白發老婦看著陳羲問:“如果執暗法司裏真的都是如你說的,那樣為了這個國家而願意犧牲自己的人,那麽為什麽執暗法司卻直接插手了聖皇的安排?現在你還覺得,執暗法司裏的人都是效忠聖皇的人嗎?”
老婦問完,等待著陳羲的回答。
陳羲搖了搖頭,不想說話。
老婦繼續說道:“當年少年會被執暗法司暴露出來之後,引起了聖庭的震動。但是因為涉及到了一位聖皇子,還有幾位大家族的後起之秀,所以這件事必須要有個替罪羊。而且,聖皇是不可能承認少年會是他一手組建的。聖皇為了穩固聖庭,就必須犧牲一些人……這些人,包括陳盡然,也包括我們。”
白發老婦歎了口氣:“現在想起來,我們幾個都依然汗顏。我們幾個,沒有陳盡然那錚錚鐵骨。當初聖皇在大殿之中幾次暗中示意,隻要他肯承認少年會是他主謀的,那麽就會放他一條生路。這條生路不管怎麽走,聖皇一定會想辦法。但是陳盡然,拒不認罪,而且他不認為少年會的存在,是犯罪。”
“還記得,他當時就那麽筆直的站在聖庭大殿之中,眼神裏有一種睥睨天下的氣勢。他看向有關少年會的所有人,所有人都低頭不敢看他。他甚至和聖皇對視,不肯低頭。”

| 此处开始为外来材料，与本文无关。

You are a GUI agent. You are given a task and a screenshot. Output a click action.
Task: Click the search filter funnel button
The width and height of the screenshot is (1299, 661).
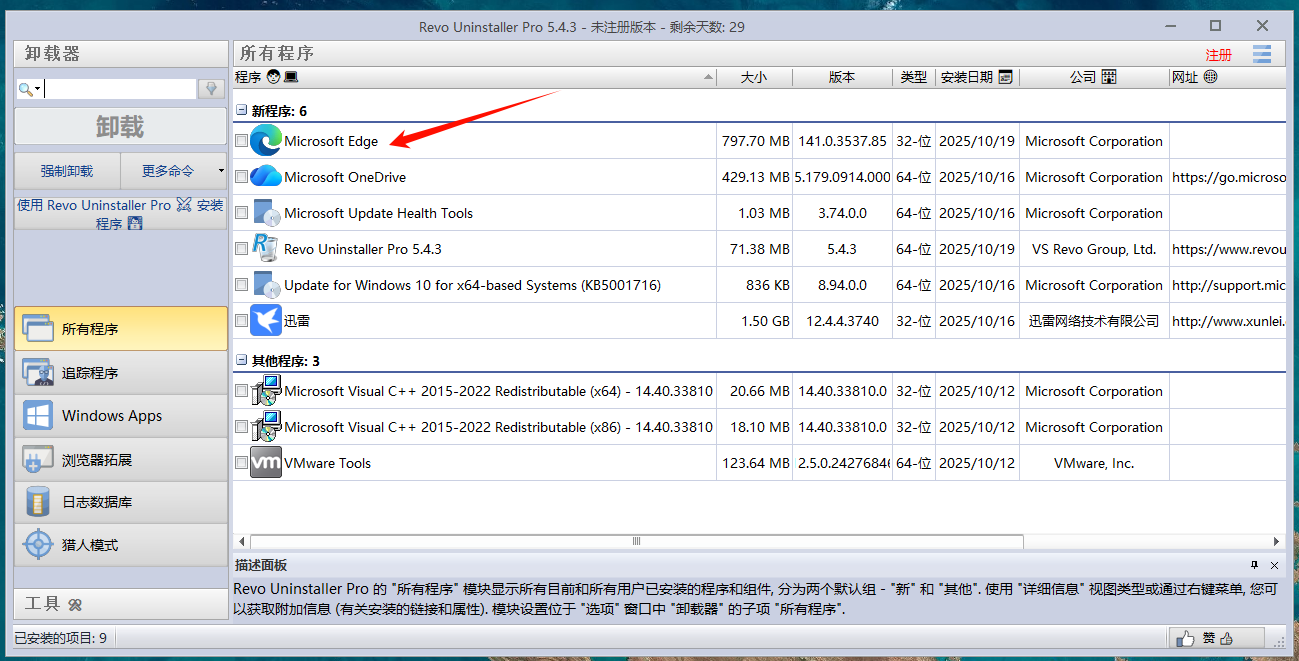tap(210, 89)
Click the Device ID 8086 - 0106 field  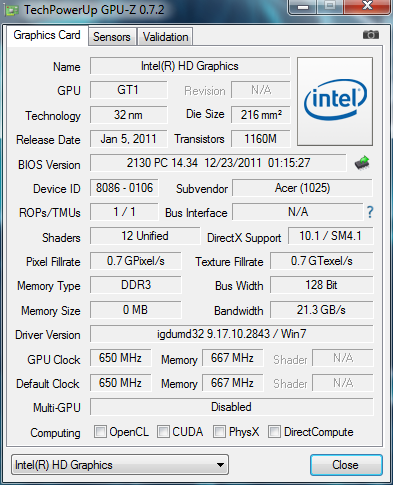pos(124,188)
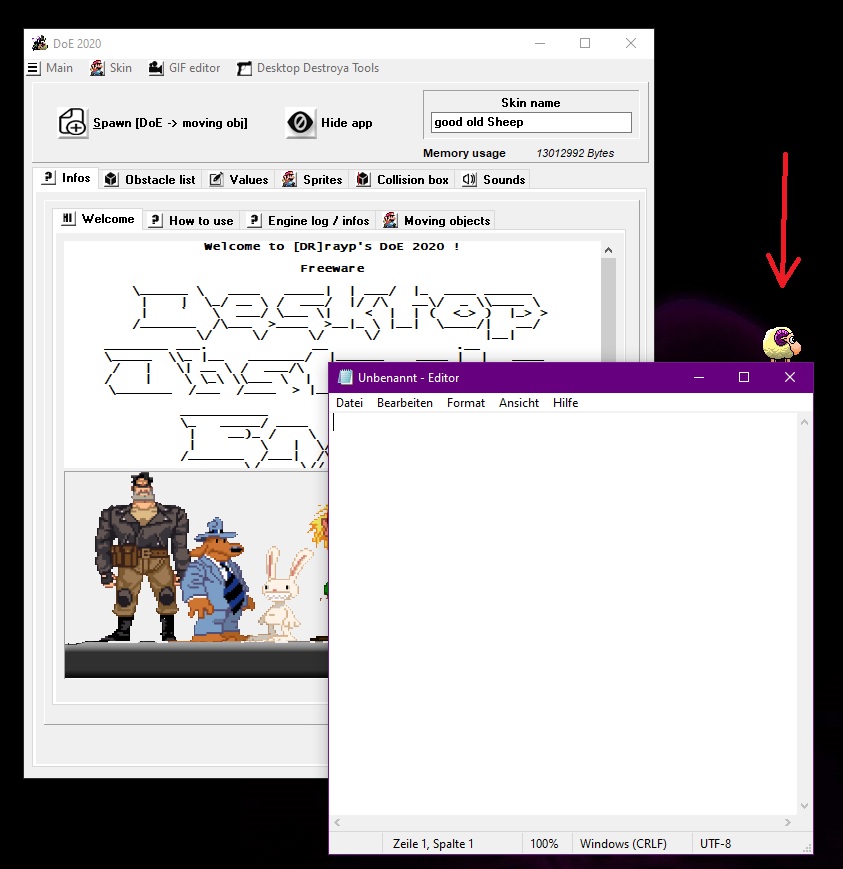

“後來……聖皇實在憐惜其才,下令將他關入囚牢之後,又安排少年會的另外幾個人將其救出來,然後陳盡然殺出了天樞城,自此之後我就再也沒有見過他。也許他已經死了吧,也許隱姓埋名。其實一直到他離開的時候,我們才知道他的真名是陳盡然。再之後,我們這些人因為牽扯到結黨營私而被罷黜,然後倒了藍星城。”
老婦看著陳羲認真的說道:“我跟你說這些,不是因為別的什麽。隻是因為執暗法司是個太陰暗的地方,你在執暗法司做事切記不可太相信他們的任何一個人。尤其是次座集,那個人……城府深不可測。”
……
……
“你們走吧。”
白發老婦對陳羲溫和的笑了笑:“我們幾個老家夥一會兒會為你們守住傳送法陣,以我們幾個的能力,保護你們離開還是不成問題的。我還是想勸你一句,如果你有機會,還是離開執暗法司吧,那不是個你這樣的人可以生存的地方。”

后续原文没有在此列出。